Die Seniorentanzgruppe setzte mit einem Auftritt den Schlusspunkt. Den „Irischen Segenswunsch“ überbrachte der Projektchor im Hof der Seniorenwohnanlage. Der Bischof inspizierte und segnete noch die Räume. Zudem verewigte er sich im Goldenen Buch der Gemeinde Knetzgau.
Konzept der Haighöfe Knetzgau
Die ambulant betreute Wohngemeinschaft im Ortskern von Knetzgau ist eine optimale Alternative für selbstbestimmtes Wohnen trotz Pflegebedürftigkeit, die sich aus dem normalen Wohnen entwickelt hat. Die ebenerdige Wohngemeinschaft hat zwölf Einzelzimmer mit Duschbad, hell gestaltete Gemeinschaftsräume, und einen Garten, der individuell gestaltet und barrierefrei genutzt werden kann. Für die Sicherheit der Mieter ist eine Betreuungskraft ganztags vor Ort. Die Unterstützung bei Pflegebedürftigkeit sowie die hauswirtschaftliche Versorgung übernimmt ein ambulanter Pflegedienst.
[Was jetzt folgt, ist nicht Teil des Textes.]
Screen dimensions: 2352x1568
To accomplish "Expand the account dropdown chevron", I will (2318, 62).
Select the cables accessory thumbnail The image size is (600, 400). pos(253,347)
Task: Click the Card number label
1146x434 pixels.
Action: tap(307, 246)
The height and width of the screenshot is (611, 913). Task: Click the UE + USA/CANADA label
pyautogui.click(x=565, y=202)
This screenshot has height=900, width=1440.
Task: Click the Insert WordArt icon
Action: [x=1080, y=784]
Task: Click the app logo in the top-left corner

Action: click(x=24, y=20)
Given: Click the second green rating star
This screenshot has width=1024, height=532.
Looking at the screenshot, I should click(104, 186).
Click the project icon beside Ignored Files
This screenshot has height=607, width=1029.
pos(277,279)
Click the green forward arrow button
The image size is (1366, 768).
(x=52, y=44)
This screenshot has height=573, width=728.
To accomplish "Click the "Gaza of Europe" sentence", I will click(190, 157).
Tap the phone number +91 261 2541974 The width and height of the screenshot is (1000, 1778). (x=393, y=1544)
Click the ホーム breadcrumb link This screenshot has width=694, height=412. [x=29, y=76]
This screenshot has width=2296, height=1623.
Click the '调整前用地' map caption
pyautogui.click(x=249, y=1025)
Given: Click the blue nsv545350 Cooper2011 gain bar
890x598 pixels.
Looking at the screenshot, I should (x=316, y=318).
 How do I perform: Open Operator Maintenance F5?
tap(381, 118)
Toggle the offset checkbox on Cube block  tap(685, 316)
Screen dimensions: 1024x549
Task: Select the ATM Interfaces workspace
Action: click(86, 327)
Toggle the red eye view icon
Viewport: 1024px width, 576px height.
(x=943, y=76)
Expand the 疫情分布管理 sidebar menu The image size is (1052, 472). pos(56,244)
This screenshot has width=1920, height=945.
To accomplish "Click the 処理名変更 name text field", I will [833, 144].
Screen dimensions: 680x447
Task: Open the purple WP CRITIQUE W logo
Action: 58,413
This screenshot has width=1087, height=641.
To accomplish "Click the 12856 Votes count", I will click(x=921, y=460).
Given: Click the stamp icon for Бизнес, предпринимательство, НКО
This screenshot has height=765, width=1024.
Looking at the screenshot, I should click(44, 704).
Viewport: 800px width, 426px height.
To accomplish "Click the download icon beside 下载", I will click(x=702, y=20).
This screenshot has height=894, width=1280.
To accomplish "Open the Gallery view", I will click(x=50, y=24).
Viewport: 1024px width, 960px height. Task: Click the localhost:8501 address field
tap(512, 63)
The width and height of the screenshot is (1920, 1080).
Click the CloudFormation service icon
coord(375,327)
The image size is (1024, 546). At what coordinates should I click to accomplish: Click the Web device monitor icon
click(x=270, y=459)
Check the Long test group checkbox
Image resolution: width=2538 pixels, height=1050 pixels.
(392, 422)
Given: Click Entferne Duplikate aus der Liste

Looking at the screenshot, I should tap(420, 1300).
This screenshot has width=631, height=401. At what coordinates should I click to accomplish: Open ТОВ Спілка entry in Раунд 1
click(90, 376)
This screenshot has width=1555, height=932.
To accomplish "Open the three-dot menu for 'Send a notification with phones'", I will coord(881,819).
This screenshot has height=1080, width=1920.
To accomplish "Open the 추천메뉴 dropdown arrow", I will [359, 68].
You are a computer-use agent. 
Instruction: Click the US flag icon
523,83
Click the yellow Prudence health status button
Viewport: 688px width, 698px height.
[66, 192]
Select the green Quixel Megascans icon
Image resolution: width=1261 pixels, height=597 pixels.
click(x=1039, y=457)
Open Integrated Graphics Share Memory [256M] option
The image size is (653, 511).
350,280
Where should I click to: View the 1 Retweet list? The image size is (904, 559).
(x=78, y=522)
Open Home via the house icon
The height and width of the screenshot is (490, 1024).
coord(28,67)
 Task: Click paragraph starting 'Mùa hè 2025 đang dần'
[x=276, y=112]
Trotz Pflegebedürftigkeit können die Bewohner bis ans Lebensende bleiben. Ein Angehörigengremium entscheidet über alle Angelegenheiten des Gemeinschaftslebens. Kontakte zum sozialen Umfeld können durch Kirchgang, Arztbesuche oder persönliche Einkäufe aufrecht erhalten werden. Wünsche, Bedürfnisse und Alltagsrituale der Mieter werden berücksichtigt. Eine sinnvolle Tagesstruktur und gemeinsame Aktivitäten fördern das Interesse am Tagesgeschehen. Die Kosten für die WG sind vergleichbar mit denen eines Alten- und Pflegeheimes und schlüsseln sich auf in Miete mit Nebenkosten, Lebens- und Haushaltskosten sowie Betreuungs- und Pflegekosten. Im ersten Stock der Wohnanlage errichtete die Gemeinde Knetzgau fünf barrierefreie Wohnungen.